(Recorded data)
=== Section Start ===

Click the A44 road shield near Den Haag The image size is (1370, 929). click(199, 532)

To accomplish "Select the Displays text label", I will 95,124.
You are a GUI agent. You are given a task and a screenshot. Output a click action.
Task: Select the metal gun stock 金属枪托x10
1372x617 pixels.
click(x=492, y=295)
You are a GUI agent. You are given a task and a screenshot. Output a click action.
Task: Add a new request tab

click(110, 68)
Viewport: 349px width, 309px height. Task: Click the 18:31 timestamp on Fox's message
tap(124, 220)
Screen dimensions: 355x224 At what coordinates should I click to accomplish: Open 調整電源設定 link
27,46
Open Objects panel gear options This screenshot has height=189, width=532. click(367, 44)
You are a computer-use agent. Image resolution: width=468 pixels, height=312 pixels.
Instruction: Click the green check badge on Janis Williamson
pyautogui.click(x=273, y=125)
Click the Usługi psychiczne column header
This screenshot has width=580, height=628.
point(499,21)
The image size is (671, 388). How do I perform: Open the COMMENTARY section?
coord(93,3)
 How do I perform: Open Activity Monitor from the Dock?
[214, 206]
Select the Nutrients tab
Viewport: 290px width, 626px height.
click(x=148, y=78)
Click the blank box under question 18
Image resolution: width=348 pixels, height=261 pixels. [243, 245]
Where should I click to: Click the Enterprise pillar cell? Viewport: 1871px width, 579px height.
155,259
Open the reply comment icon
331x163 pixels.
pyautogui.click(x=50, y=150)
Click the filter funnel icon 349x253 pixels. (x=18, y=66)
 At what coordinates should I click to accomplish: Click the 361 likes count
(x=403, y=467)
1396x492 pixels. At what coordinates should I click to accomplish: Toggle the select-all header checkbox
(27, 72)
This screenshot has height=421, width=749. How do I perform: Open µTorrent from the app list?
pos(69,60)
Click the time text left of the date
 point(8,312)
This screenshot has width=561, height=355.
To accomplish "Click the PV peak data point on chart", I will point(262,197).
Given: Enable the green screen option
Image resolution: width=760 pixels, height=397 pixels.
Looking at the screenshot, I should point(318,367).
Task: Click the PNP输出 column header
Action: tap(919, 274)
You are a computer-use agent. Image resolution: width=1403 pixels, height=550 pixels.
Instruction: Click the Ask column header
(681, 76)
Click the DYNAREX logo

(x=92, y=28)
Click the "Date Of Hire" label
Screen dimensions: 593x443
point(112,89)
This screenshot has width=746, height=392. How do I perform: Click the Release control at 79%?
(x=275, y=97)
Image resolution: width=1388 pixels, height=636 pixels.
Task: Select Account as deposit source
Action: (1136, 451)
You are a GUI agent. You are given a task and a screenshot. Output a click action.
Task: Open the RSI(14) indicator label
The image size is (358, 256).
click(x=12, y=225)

=== Section End ===

- **YOUR GOAL**
Return each line above exactly as it appears.

- **EXPECTED OUTPUT**
Click the A44 road shield near Den Haag The image size is (1370, 929). click(199, 532)

To accomplish "Select the Displays text label", I will 95,124.
You are a GUI agent. You are given a task and a screenshot. Output a click action.
Task: Select the metal gun stock 金属枪托x10
1372x617 pixels.
click(x=492, y=295)
You are a GUI agent. You are given a task and a screenshot. Output a click action.
Task: Add a new request tab

click(110, 68)
Viewport: 349px width, 309px height. Task: Click the 18:31 timestamp on Fox's message
tap(124, 220)
Screen dimensions: 355x224 At what coordinates should I click to accomplish: Open 調整電源設定 link
27,46
Open Objects panel gear options This screenshot has height=189, width=532. click(367, 44)
You are a computer-use agent. Image resolution: width=468 pixels, height=312 pixels.
Instruction: Click the green check badge on Janis Williamson
pyautogui.click(x=273, y=125)
Click the Usługi psychiczne column header
This screenshot has width=580, height=628.
point(499,21)
The image size is (671, 388). How do I perform: Open the COMMENTARY section?
coord(93,3)
 How do I perform: Open Activity Monitor from the Dock?
[214, 206]
Select the Nutrients tab
Viewport: 290px width, 626px height.
click(x=148, y=78)
Click the blank box under question 18
Image resolution: width=348 pixels, height=261 pixels. [243, 245]
Where should I click to: Click the Enterprise pillar cell? Viewport: 1871px width, 579px height.
155,259
Open the reply comment icon
331x163 pixels.
pyautogui.click(x=50, y=150)
Click the filter funnel icon 349x253 pixels. (x=18, y=66)
 At what coordinates should I click to accomplish: Click the 361 likes count
(x=403, y=467)
1396x492 pixels. At what coordinates should I click to accomplish: Toggle the select-all header checkbox
(27, 72)
This screenshot has height=421, width=749. How do I perform: Open µTorrent from the app list?
pos(69,60)
Click the time text left of the date
 point(8,312)
This screenshot has width=561, height=355.
To accomplish "Click the PV peak data point on chart", I will point(262,197).
Given: Enable the green screen option
Image resolution: width=760 pixels, height=397 pixels.
Looking at the screenshot, I should point(318,367).
Task: Click the PNP输出 column header
Action: tap(919, 274)
You are a computer-use agent. Image resolution: width=1403 pixels, height=550 pixels.
Instruction: Click the Ask column header
(681, 76)
Click the DYNAREX logo

(x=92, y=28)
Click the "Date Of Hire" label
Screen dimensions: 593x443
point(112,89)
This screenshot has width=746, height=392. How do I perform: Click the Release control at 79%?
(x=275, y=97)
Image resolution: width=1388 pixels, height=636 pixels.
Task: Select Account as deposit source
Action: (1136, 451)
You are a GUI agent. You are given a task and a screenshot. Output a click action.
Task: Open the RSI(14) indicator label
The image size is (358, 256).
click(x=12, y=225)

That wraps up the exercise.